-------- Data listing --------

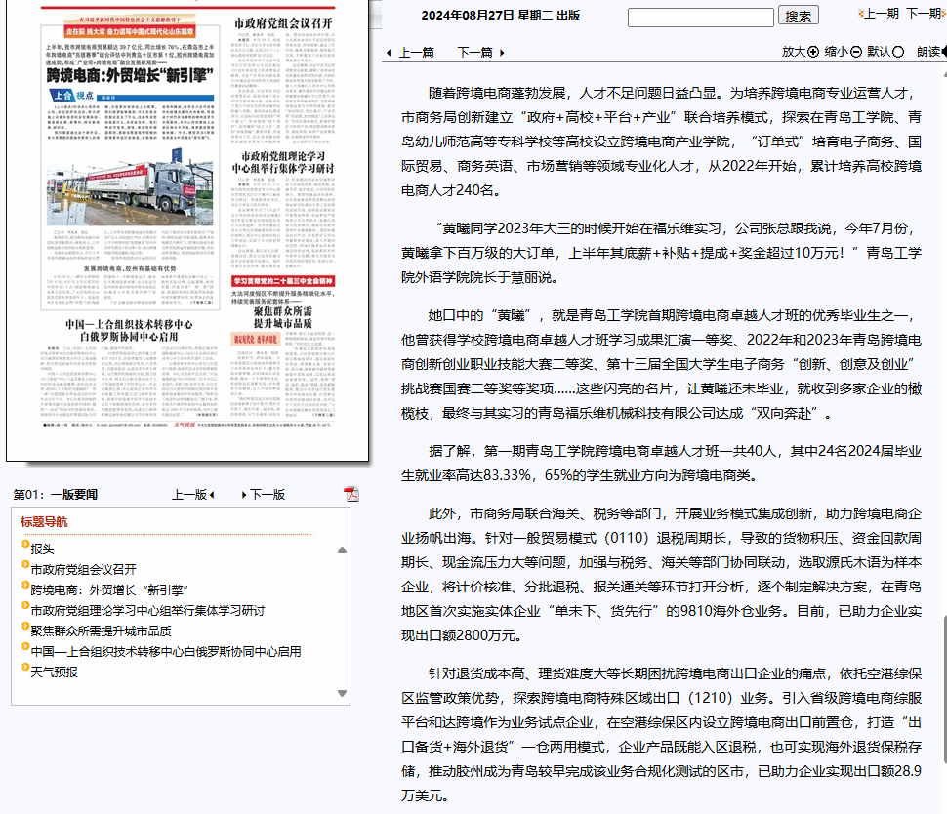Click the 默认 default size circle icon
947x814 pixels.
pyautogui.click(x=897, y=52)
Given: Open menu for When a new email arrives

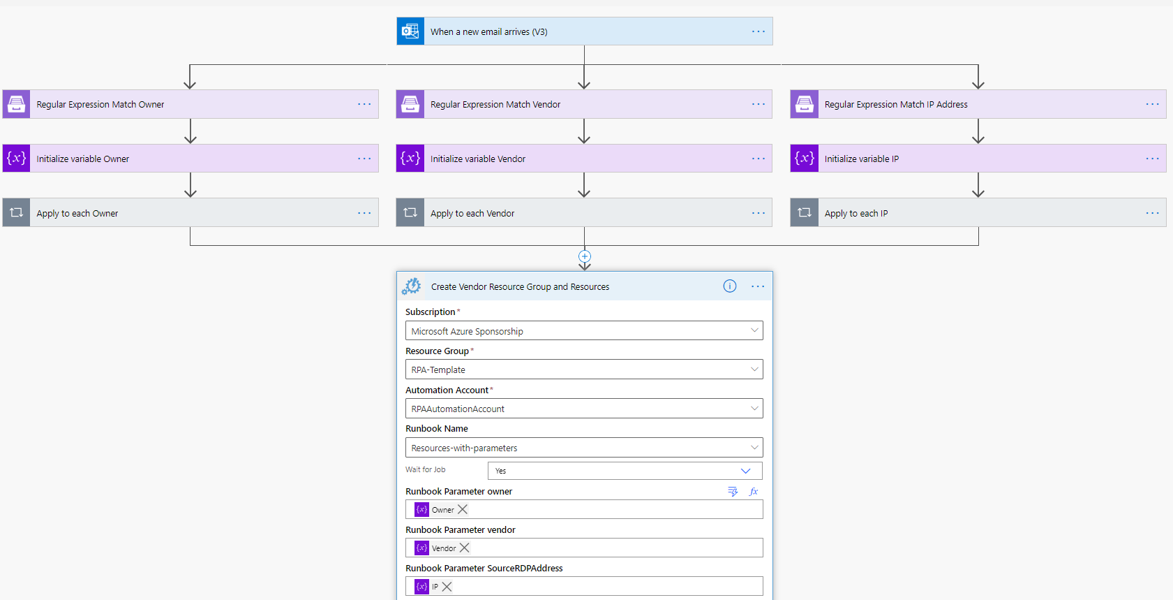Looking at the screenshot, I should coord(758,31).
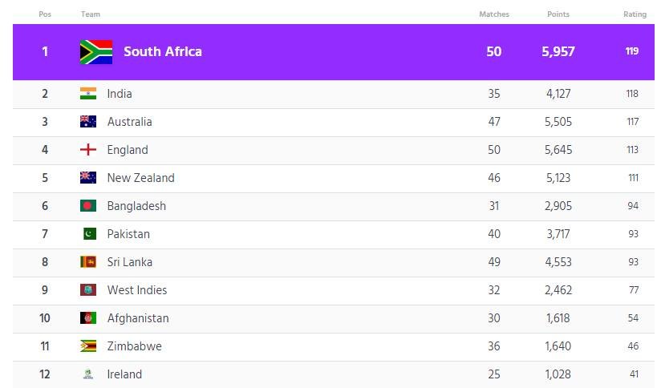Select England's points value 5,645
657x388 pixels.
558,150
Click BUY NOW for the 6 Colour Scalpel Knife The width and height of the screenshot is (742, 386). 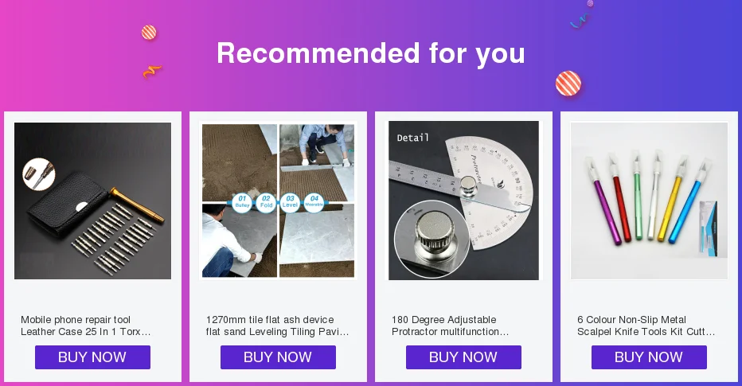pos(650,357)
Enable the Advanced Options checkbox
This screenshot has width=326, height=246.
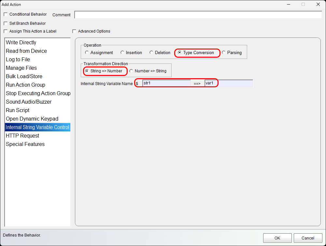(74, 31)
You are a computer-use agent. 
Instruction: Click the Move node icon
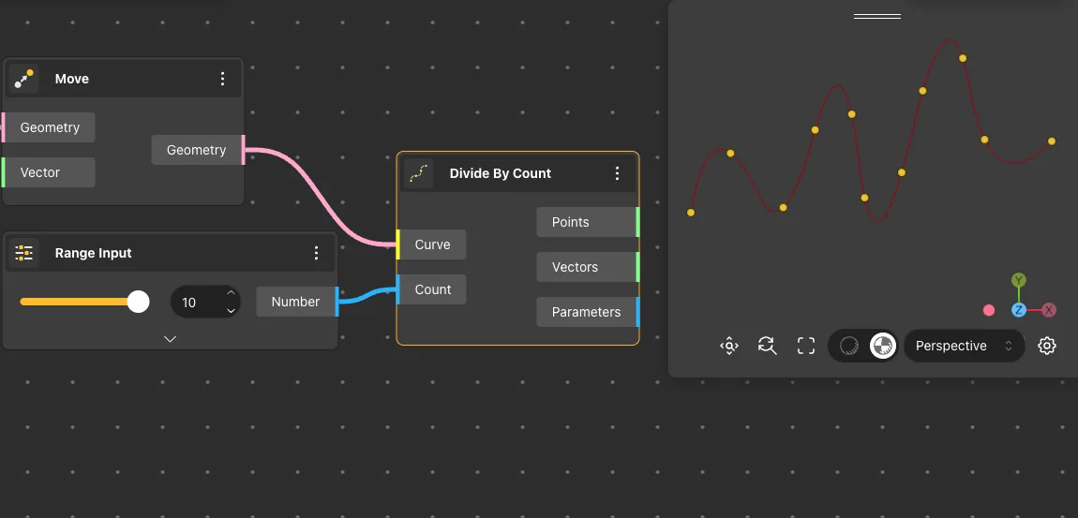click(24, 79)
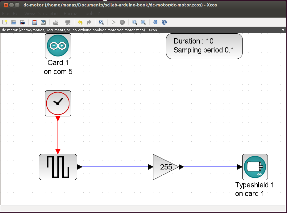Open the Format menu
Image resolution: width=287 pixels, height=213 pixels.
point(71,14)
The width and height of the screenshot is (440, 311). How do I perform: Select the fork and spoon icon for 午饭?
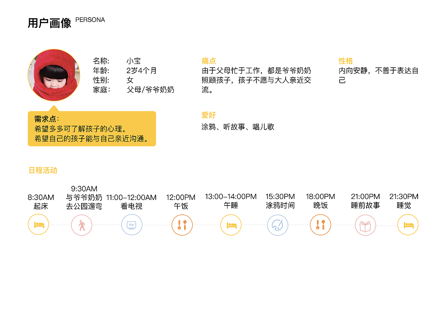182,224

--------
-------- Data listing --------

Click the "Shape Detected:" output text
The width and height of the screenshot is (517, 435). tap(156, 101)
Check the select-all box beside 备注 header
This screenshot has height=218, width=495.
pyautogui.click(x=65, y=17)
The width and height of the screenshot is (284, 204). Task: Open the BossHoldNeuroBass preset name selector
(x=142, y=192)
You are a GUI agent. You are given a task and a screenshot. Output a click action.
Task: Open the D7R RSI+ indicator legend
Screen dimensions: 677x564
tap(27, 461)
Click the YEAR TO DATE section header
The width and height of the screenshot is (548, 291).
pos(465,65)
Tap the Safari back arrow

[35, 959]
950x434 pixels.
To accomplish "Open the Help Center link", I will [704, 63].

--------

[Your objective]:
Say how many lines of the data include the string "agent". Nothing other than the number should be given.

[Result for this task]:
2